The environmental extremes of deep-sea—the massive pressures, the freezing temperatures, lack of light, and scarcity of food—have created extreme evolutionary forces on life. This process has resulted in a diversity of life with magnificent adaptations to meet these challenges. Because these environmental conditions are so outside of our normality here on terra firma, the adaptations of deep-sea animals also seem alien. And this foreignness is perhaps scary to some.

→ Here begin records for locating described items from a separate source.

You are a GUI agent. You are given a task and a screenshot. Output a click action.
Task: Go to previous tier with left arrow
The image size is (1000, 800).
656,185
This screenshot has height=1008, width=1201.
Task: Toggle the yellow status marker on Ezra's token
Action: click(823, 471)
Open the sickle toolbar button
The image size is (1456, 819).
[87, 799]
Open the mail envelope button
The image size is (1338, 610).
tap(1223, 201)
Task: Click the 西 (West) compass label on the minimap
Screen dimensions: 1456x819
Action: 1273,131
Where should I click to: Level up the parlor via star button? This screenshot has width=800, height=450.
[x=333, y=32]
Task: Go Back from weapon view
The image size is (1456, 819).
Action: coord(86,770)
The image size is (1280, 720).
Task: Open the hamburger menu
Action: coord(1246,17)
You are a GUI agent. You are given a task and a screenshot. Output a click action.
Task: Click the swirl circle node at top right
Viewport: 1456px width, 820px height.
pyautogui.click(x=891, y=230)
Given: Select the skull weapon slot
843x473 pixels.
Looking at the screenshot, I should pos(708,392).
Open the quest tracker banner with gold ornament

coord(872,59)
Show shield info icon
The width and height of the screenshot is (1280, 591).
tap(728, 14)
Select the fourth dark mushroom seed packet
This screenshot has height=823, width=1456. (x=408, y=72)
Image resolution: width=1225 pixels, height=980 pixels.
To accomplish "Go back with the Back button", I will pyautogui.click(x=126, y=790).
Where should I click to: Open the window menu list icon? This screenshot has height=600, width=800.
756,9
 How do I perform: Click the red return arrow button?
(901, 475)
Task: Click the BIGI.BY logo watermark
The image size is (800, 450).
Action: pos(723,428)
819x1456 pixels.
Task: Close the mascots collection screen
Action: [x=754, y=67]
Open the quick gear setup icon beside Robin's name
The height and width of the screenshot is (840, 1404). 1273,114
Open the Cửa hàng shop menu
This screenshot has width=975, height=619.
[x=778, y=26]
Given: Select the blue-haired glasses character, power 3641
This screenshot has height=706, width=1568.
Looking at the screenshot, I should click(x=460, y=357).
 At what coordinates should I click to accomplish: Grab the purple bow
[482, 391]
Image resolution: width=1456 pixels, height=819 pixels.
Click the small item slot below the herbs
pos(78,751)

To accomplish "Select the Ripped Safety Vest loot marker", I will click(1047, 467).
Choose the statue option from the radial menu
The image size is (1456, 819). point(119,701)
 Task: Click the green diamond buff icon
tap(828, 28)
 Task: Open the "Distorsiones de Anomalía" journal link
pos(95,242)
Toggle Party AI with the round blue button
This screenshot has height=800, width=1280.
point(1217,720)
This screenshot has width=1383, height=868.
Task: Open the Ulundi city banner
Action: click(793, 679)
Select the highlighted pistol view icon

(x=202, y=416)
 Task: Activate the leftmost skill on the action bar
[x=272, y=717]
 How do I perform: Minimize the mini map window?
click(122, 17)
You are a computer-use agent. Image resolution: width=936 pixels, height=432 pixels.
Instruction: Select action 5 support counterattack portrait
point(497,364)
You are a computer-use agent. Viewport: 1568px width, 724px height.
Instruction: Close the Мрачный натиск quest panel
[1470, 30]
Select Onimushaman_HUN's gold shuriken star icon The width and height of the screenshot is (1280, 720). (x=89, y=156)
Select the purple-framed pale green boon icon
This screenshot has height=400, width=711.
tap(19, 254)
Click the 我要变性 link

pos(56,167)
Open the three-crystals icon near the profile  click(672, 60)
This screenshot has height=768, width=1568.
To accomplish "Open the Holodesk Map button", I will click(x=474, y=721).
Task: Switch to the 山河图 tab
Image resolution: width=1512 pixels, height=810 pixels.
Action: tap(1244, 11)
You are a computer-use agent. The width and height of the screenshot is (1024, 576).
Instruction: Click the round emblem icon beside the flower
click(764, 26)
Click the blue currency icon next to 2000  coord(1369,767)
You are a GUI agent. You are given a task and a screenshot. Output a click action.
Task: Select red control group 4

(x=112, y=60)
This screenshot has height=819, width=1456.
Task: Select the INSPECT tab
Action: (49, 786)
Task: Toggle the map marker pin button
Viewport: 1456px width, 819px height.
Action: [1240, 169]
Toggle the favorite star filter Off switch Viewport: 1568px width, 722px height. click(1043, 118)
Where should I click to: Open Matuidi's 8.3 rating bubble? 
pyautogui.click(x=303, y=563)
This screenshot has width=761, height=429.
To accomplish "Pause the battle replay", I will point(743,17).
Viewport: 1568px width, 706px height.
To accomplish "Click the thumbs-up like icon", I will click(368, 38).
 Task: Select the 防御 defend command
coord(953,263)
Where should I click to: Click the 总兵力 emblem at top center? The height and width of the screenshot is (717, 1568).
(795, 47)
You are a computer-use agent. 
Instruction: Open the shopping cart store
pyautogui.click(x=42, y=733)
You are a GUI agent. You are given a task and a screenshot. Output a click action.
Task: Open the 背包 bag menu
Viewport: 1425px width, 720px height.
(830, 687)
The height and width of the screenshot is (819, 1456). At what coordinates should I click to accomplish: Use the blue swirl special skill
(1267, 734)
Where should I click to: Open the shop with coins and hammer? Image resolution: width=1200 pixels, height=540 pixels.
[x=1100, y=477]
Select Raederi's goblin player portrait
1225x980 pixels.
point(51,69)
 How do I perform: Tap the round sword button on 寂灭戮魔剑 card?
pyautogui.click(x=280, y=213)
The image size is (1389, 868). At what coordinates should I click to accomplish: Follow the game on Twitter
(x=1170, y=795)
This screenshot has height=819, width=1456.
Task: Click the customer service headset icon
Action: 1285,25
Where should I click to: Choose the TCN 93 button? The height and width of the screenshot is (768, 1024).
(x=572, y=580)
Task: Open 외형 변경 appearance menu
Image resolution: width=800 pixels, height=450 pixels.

At 2 am, I lay here pondering the word scared. It is something I’ve done a lot of lately. I have been scared. Scared a grant or paper will get rejected. Scared that fieldwork will fail and waste resources. Scared to not become the great scientist I want to be. I am very scared now. I am scared because in just over two months my job and salary will end. I am scared I will have no job to move to. I am scared that I will need to leave science, research, and the oceans behind to find work to provide the basic necessities of life. Here I lay awake with anxiety, I mourn that my career appears near its end, struggle to define my life without the ocean, and ponder my choice to become a deep-sea biologist.
At 7am, I sit hear finishing this post in my local coffee shop. I am preparing to fill out more job applications. Then on to more exciting tasks, finishing off analyses for my wood-fall research. Scared is not the word I want to focus on this morning. I want to remember how that first submersible dive made me feel and the bizarre animals I witnessed. As I type this I think of animals that can feed through their anus, snails larger than small children, complicated invertebrates without toes or gonads, fish with clear skulls, and manta rays that swim like superheroes. Not scared. I choose imaginative. I choose creative. I choose inspiring…
…actually maybe funny because well anus feeding.